Having tested it on a number of infected machines, we’ve found it a user friendly tool. However it made assumptions about not removing some programs that we don’t agree with and it didn’t detect all the malware other programs detected. To be fair to Microsoft and Giant, no one program is good at detecting all the nasties, so we’d recommend using it along with other programs like Adaware and Spybot.

The AntiSpyware tool is one of two tools Microsoft has released over January. The other, the Malicious Software Removal Tool, is designed to remove a small range of viruses.

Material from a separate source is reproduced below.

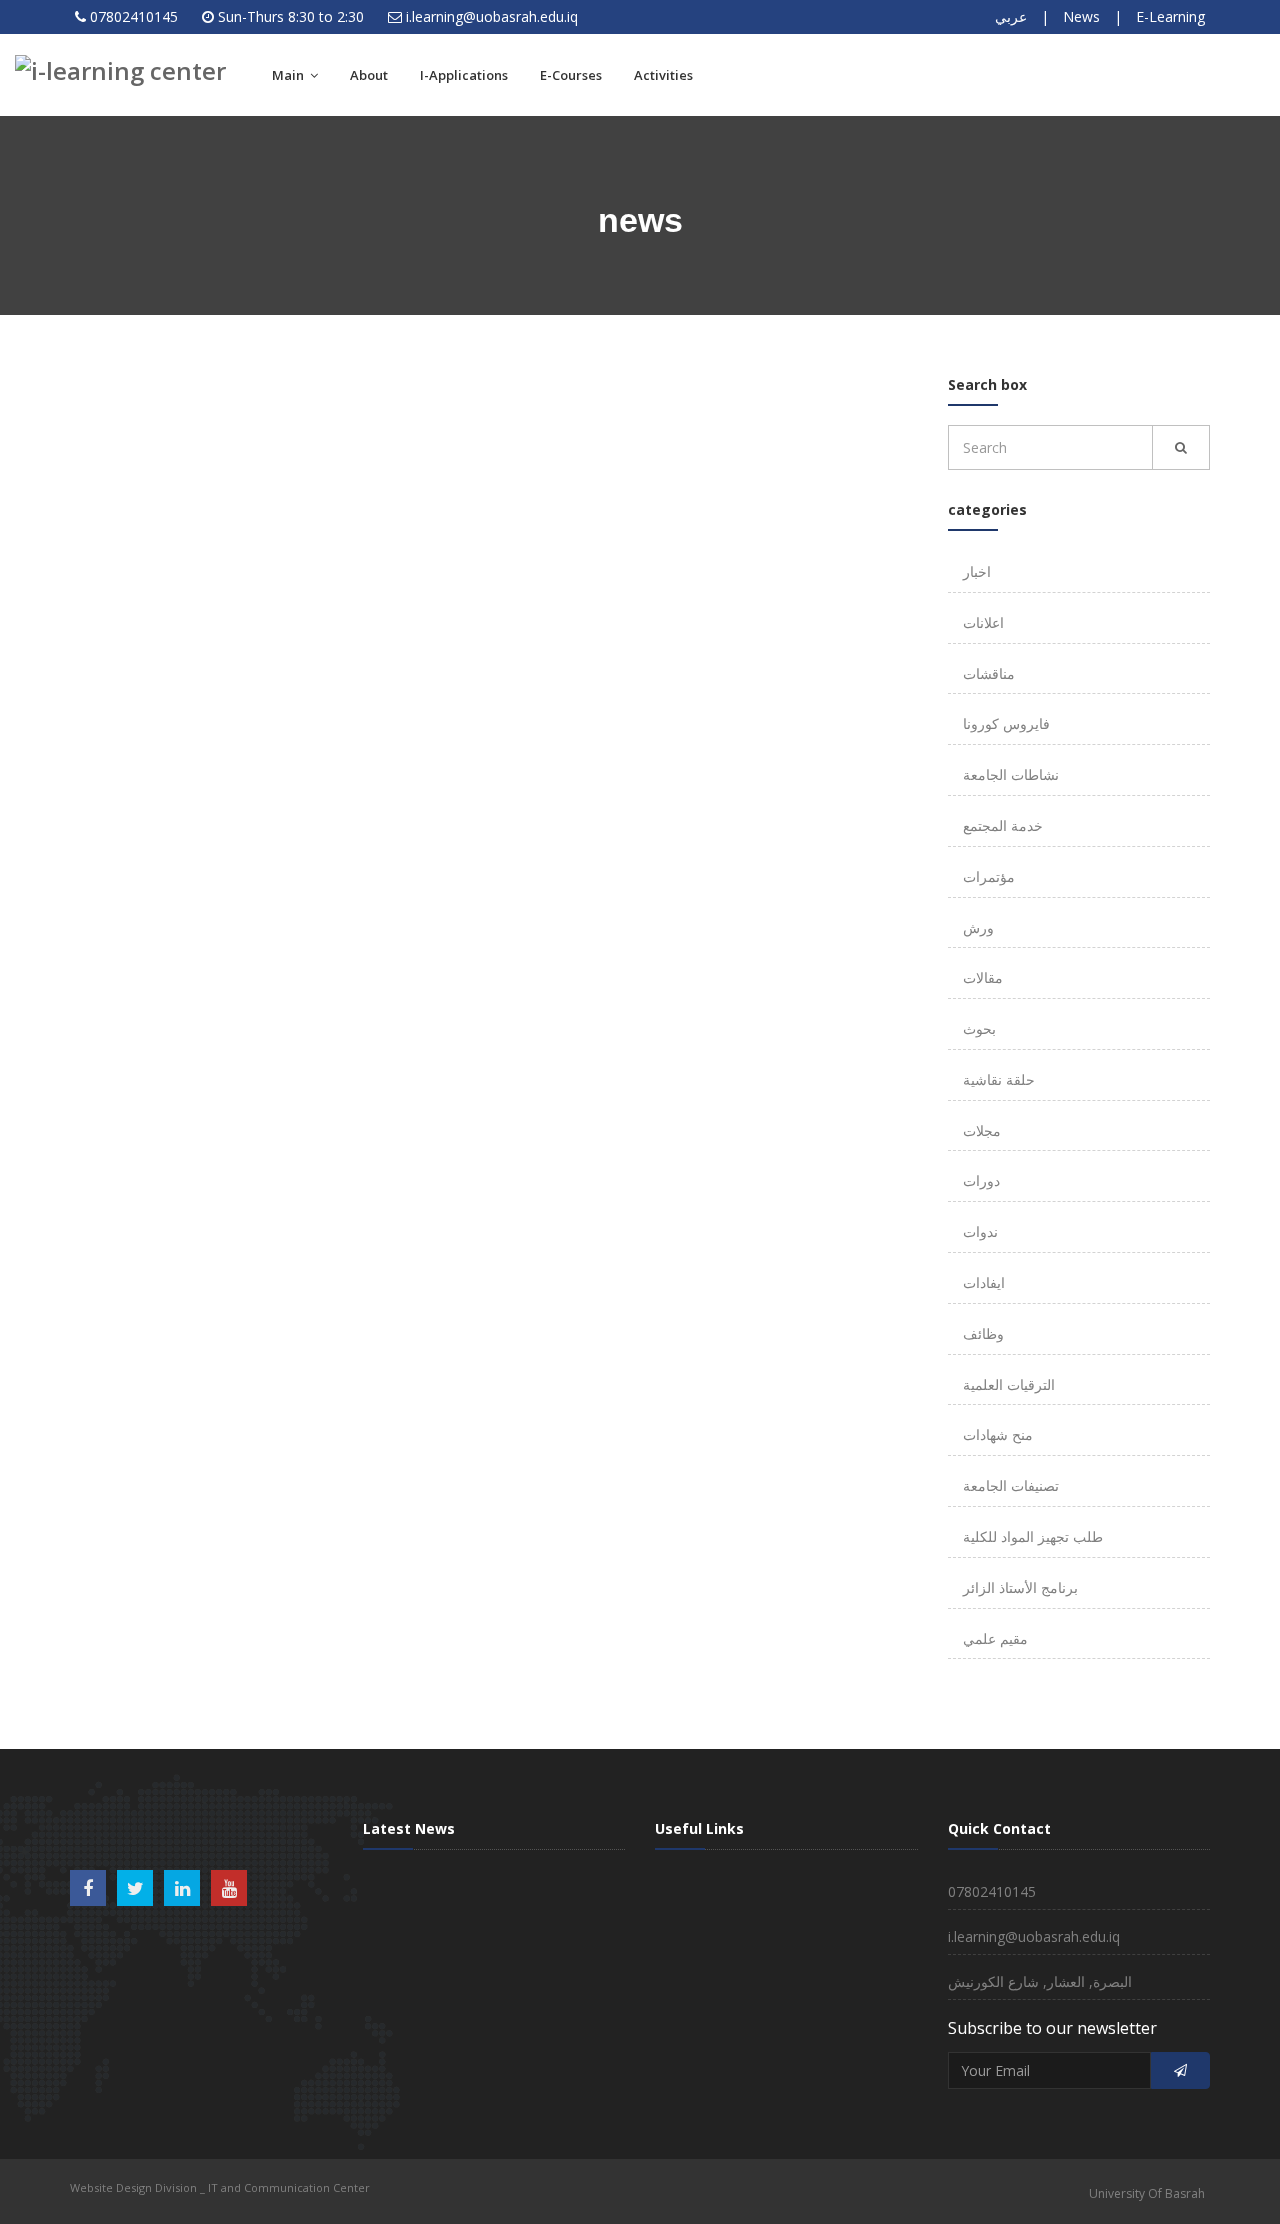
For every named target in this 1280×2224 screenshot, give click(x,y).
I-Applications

We recommend downloading it as part of the regular Windows Update procedure, but it is not a substitute for a proper antivirus program.

Unfortunately, the main reasons why spyware and viruses are such a problem are the inherent flaws in Windows and Internet Explorer. Until these are addressed, tools like the AntiSpyware package are only patching up the holes. We still suggest using Firefox for your regular web browsing and keeping IE only for the websites that don’t work in Firefox.

A little historical note, Microsoft provided an antivirus program with DOS 6.2, just over ten years ago. This only encouraged virus writers to specifically target the MS program and eventually MSAV was abandoned. Our guess is the spyware writers will be just as aggressive towards Microsoft’s latest effort.

On balance, we’d recommend using the AntiSpyware tool in conjunction with other anti-spyware tools. But there is no substitute for being cautious when surfing the net. Use Firefox or another Internet Explorer alternative, be very careful about which sites you visit, don’t click or accept popups while surfing and be suspicious of any free software.